SUMMARY This research report focuses on the travels of the Bohemian nobility during the later Middle Ages as a central component of medieval aristocratic culture in Europe.

First it gives a short review of important studies by historians and literature specialists published since the 1980s and emphasizes differences in the development of scholarly approaches in western Europe and the Czech Republic, as well as the lack of scholarly exchange, which are the main reasons for the inadequacy of research on the subject to date.

The author then provides examples of Bohemian aristocratic travels dating from the 12th through the 16th century (e.g., pilgrimages, military expeditions, chivalric journeys, scholarly trips) with the corresponding historical source material (chronicles, travel accounts, correspondence). The panorama presented covers the Premyslid era, the reign of the Luxemburgs (esp. Charles IV), the post-Hussite period (Leo of Rožmitál, Zdeněk and Albert Kostka of Postupic) and the Jagellonian era (Nicolas of Popplau, John and Bohuslav Lobkowicz of Hassenstein).

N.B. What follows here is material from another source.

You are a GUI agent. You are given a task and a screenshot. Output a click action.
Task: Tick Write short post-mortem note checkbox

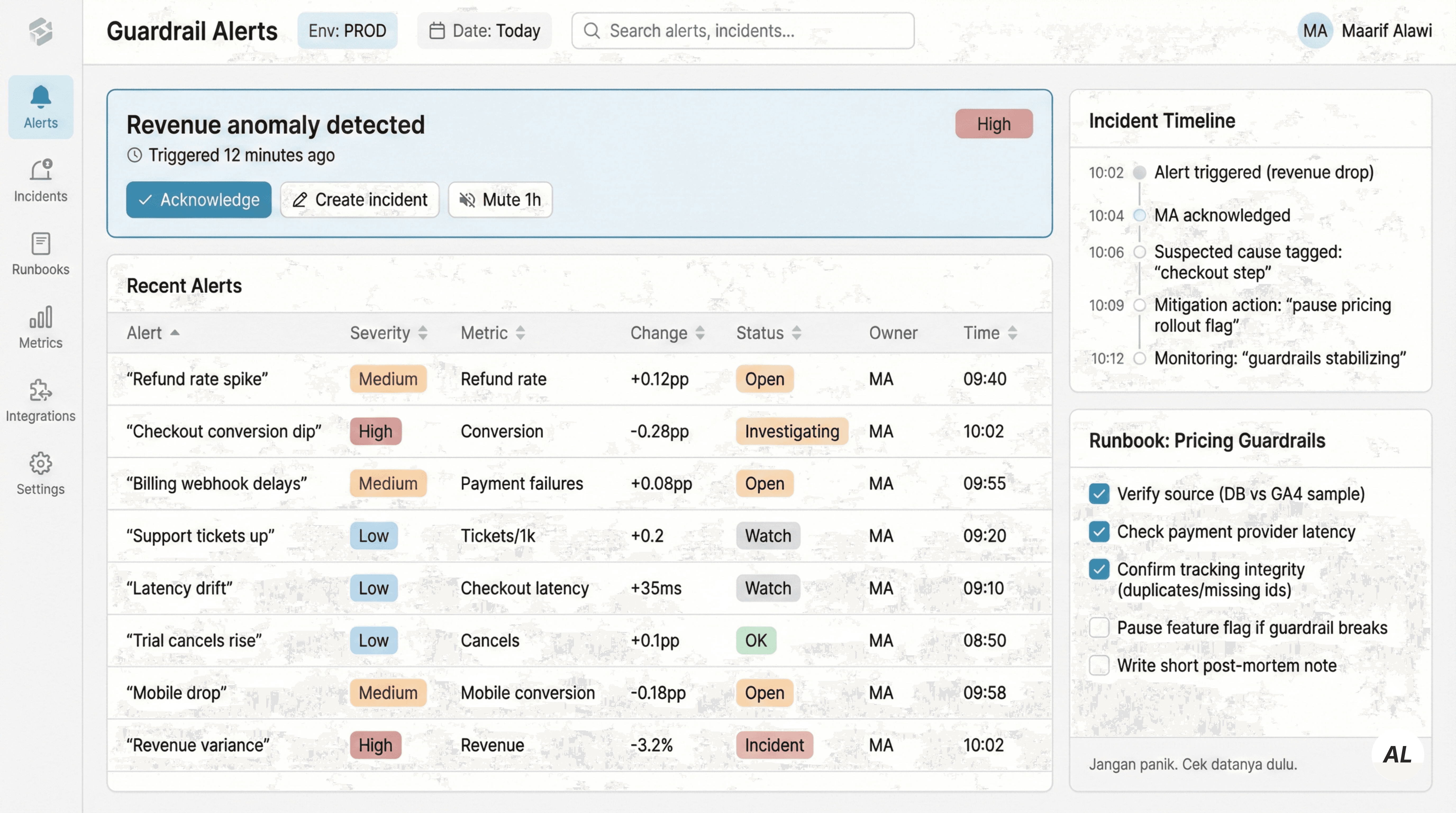1099,665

Finally, the author deals with several approaches that promise a fruitful analysis and interpretation of the source material in both literary and historical contexts and points out in particular the necessity of typological studies, research on medieval mentalities, and studies based on the concept of “cultural transfer”. The current report, which is above all meant to stimulate a livelier exchange between western and eastern European scholars, concludes by formulating some desiderata. Studying Bohemian aristocratic traveling may be regarded as a substantial contribution to questions on the integration and non-integration of Bohemia in the culture and society of medieval Europe.